Ricky Blue's Other Life
Ricky Blue
Ricky Blue
is a Montreal-based humorist, singer, and writer. He and partner George Bowser are the famous Bowser and Blue comedy act. Here's his bio from their Bowser and Blue website.

Ricky Blue was born in Liverpool, England, but raised in Maine, New Jersey, and Toronto. He has an MA in English from Concordia University. He has been involved in bands and media music in Montreal for over twenty years. In 1981 he won an international 'Clio' award for excellence in advertising.

He once appeared on television naked.

His life had no real meaning, however, until he began to play with Bowser and Blue. Rick plays guitar, mandolin, and harmonica, and sings in a rather pleasant baritone when George will let him.

His columns are archived here

Posted 02.11.05


The world loves a good Dick joke

There is a wonderful moment in the Larry David HBO television series Curb Your Enthusiasm when a comedian tells Larry: "If you want to survive in comedy clubs I have two words for you - dick jokes!"

Today I would like to discuss the Dick joke. And I don't mean George Bush's running mate.

I mean jokes like Mae West's famous: "Is that a gun in your pocket or are you just happy to see me?"

Dick jokes are a metaphor for the dilemma of comedy. To make people laugh you have to break taboos and yet, by breaking those taboos, you risk angering them.

And no comedian wants an angry audience.

It is a tightrope all comedians walk. The trick is being able to speak the unspeakable and somehow get away with it.

You are not supposed to tell dick jokes. Yet they get big laughs. Indeed it is precisely because you are not supposed to tell them that they get those laughs.

They illustrate Freud's theory of jokes. In 'Jokes and the Unconscious' he shows how jokes release energy repressed by socialization in the unconscious.

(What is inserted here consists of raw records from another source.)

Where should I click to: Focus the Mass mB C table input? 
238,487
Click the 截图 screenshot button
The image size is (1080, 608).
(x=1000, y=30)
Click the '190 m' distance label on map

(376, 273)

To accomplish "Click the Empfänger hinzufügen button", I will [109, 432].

Sex is the most repressed subject in our society. The comedian accesses those repressed thoughts. The subsequent release of energy is what we call "a laugh."

How many Freudians does it take to change a light bulb?

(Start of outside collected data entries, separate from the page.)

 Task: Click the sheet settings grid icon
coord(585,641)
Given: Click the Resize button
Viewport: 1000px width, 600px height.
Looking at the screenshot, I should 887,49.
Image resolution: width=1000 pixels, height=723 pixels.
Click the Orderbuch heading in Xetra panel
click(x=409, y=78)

Two. One to screw in the bulb and the other one to hold the penis, er - ladder!

Actually this is such a highbrow dick joke it really constitutes what Hudson's favourite son Lorne Elliot would call 'a phallic reference.'

I know Freud has many critics. But I challenge his detractors to entertain a rowdy, half-drunk crowd at the Comedy Nest on a Saturday night.

Interestingly enough, dick jokes are better heard than read.

On the page, they look rather low and tawdry. Like this column. But I conclude that is because there is no body language to help one "get away with it. You need the twinkle in the eye - the "nudge, nudge, wink, wink."

Film and theatre critics sneer at dick jokes. They call them "cheap laughs." But all working comedians know there is no such thing as a cheap laugh. Every laugh is precious. Every laugh puts bread on the table.

"Thanks to that dick joke my kids will have new shoes this Christmas!"

Comedians are not social workers. We are here to get laughs. That is our job. If that helps people get through life then maybe we are helping make the world a better place. But we are simply joke engineers. We work with the raw materials we are given. And the dick joke is the rawest of those materials.

We cannot change human nature. Why is the penis so funny? It just is.

But what is the future of the dick joke? Merely the fact that I am able to talk about it here is an indication of the increasing acceptance of the form.

And here's the rub (as she said to me at the Bell Canada picnic), does this mean that it has become less taboo? Is it losing its power? Perhaps from overuse - like antibiotics? Could it be that if this trend continues, one day soon the dick joke will no longer be funny?

I hope not. A future without the dick joke is unthinkable. My kids need new shoes.